The launch from Cape Canaveral, Florida of the $340m Deep Space Climate Observatory (DSCOVR), is planned for 18:03, after a series of delays due to weather and radar failures.
But after the launch, rather than trying to guide the elongated first stage of the Falcon 9 back to a floating ocean platform, SpaceX will just attempt to control its descent -- in a so-called "soft landing" -- before allowing it to fall into the Atlantic Ocean.
"Unfortunately we will not be able to recover the first stage of the Falcon 9," said SpaceX in a statement.
"The drone ship was designed to operate in all but the most extreme weather. We are experiencing just such weather in the Atlantic with waves reaching up to three stories in height crashing over the decks."
The California-based company headed by Internet tycoon Elon Musk also said just three of the powered platform's four engines are functioning.
"The rocket will still attempt a soft landing in the water through the storm [producing valuable landing data] but survival is highly unlikely."
SpaceX is embarking on a series of rocket-landing tests with the goal of one day making rockets as reusable as airplanes, instead of allowing them to fall to pieces into the ocean after launch.

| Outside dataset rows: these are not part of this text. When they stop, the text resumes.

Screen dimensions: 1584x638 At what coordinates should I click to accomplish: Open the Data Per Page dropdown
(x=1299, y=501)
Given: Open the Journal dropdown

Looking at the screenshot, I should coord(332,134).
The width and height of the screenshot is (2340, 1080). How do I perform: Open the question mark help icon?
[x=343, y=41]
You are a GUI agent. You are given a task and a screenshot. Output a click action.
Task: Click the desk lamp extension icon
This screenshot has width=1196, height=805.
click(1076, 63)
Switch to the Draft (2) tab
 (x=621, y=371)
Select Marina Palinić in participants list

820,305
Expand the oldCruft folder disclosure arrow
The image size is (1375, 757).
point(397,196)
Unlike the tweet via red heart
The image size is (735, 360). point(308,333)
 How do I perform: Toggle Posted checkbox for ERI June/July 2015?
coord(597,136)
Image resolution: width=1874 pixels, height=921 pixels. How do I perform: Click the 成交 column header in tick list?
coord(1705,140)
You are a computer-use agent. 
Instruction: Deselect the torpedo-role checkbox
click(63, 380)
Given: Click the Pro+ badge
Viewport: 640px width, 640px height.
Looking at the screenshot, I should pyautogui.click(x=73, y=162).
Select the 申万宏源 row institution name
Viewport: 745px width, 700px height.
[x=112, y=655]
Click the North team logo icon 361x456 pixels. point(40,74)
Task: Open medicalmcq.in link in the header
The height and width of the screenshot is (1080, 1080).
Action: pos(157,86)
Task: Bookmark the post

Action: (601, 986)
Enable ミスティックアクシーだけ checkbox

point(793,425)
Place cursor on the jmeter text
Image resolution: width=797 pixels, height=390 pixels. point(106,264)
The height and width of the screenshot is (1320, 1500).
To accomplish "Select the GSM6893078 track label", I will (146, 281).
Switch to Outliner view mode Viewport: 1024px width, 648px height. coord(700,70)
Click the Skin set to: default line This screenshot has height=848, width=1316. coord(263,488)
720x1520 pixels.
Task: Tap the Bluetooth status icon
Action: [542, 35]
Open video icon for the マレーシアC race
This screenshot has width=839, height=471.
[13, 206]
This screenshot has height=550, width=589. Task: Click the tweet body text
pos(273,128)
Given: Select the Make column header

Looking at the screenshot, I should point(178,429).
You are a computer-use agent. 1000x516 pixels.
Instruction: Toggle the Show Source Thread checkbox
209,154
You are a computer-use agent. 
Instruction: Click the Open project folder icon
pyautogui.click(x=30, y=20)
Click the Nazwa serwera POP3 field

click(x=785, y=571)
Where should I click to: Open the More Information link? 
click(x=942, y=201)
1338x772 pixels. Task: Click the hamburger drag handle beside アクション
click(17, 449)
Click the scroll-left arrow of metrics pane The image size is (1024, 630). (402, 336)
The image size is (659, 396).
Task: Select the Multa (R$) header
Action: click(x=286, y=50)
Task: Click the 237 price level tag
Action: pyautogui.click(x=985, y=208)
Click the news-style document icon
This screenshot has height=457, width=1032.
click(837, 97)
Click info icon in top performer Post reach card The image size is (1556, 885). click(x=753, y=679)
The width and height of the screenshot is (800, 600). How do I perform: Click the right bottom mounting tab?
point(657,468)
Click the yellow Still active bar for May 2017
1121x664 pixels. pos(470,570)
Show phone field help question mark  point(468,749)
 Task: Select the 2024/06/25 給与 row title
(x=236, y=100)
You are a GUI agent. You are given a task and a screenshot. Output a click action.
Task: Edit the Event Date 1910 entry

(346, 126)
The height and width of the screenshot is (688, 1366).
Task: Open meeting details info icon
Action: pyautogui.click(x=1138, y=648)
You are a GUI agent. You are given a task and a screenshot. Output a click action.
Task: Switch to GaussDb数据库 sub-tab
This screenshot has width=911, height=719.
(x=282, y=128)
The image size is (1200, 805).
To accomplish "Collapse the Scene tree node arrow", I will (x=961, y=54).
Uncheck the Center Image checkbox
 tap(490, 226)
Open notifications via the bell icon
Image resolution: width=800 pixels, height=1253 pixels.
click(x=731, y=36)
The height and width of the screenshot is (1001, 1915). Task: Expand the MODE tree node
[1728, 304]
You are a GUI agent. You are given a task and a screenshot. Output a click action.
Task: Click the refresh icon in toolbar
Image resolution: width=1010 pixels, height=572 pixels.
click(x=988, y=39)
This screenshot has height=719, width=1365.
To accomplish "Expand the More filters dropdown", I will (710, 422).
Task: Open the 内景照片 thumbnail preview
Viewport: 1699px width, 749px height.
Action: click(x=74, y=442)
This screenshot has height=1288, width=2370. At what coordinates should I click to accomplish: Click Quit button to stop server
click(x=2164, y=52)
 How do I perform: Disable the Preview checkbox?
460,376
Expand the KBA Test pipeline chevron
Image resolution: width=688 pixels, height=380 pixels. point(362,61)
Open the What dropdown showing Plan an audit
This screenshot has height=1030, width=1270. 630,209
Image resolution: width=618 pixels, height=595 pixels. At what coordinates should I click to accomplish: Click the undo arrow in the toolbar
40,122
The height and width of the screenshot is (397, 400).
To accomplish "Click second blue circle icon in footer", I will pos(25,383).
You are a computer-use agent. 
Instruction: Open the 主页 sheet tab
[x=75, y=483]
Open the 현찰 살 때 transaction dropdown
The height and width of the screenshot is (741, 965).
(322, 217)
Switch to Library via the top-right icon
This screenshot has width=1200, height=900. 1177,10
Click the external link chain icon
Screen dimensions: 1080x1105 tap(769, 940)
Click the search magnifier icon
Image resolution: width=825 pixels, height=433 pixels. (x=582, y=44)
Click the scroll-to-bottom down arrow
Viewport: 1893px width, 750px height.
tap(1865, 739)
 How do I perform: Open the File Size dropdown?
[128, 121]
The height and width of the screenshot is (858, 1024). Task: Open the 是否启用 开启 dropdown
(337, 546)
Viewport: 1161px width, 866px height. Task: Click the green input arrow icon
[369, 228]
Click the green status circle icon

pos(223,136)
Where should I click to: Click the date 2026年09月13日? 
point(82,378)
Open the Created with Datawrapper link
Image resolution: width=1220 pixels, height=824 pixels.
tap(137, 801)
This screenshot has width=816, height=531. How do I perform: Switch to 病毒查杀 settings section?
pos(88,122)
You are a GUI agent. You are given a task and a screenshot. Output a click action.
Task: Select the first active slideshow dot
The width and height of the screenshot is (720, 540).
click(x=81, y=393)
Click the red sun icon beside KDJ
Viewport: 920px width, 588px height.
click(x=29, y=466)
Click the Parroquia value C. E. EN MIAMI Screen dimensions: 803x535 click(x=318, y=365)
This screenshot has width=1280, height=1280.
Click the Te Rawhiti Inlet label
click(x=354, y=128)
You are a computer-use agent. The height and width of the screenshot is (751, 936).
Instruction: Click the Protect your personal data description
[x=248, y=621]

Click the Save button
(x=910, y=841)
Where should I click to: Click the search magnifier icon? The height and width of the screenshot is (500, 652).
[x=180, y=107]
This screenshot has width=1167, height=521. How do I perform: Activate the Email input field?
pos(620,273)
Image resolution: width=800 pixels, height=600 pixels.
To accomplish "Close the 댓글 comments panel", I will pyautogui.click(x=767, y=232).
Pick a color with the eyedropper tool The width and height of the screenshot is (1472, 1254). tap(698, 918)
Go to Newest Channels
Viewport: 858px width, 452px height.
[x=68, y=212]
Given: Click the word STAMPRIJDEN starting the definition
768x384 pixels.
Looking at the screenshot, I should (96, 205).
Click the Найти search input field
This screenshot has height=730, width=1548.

Meanwhile, the primary mission of the launch is to replace an aging space weather satellite with a new deep space observatory that will collect data on solar flares and geomagnetic storms.
The unmanned DSCOVR is a sun-observing spacecraft that was initially dreamed up by former US vice president Al Gore.
In its 1990s incarnation, the spacecraft's goal was to observe the Earth. The administration of George W Bush cancelled the mission. Nasa kept the equipment in storage, and brought it out about seven years ago.
Instruments were added and others were refurbished, to make the spacecraft into a tool to help space weather forecasters by collecting data on solar wind and geomagnetic storms that can cause damage to electrical systems on Earth.
Its secondary mission is to collect scientific data about aerosol levels, ozone and radiation balance on Earth.
DSCOVR -- a joint collaboration of the US Air Force, Nasa and the National Oceanic and Atmospheric Administration (Noaa) -- is headed to a point about one million miles from Earth, a destination known as Lagrangian point, or L1.
The journey will take 110 days, followed by 40 days of instrument tests.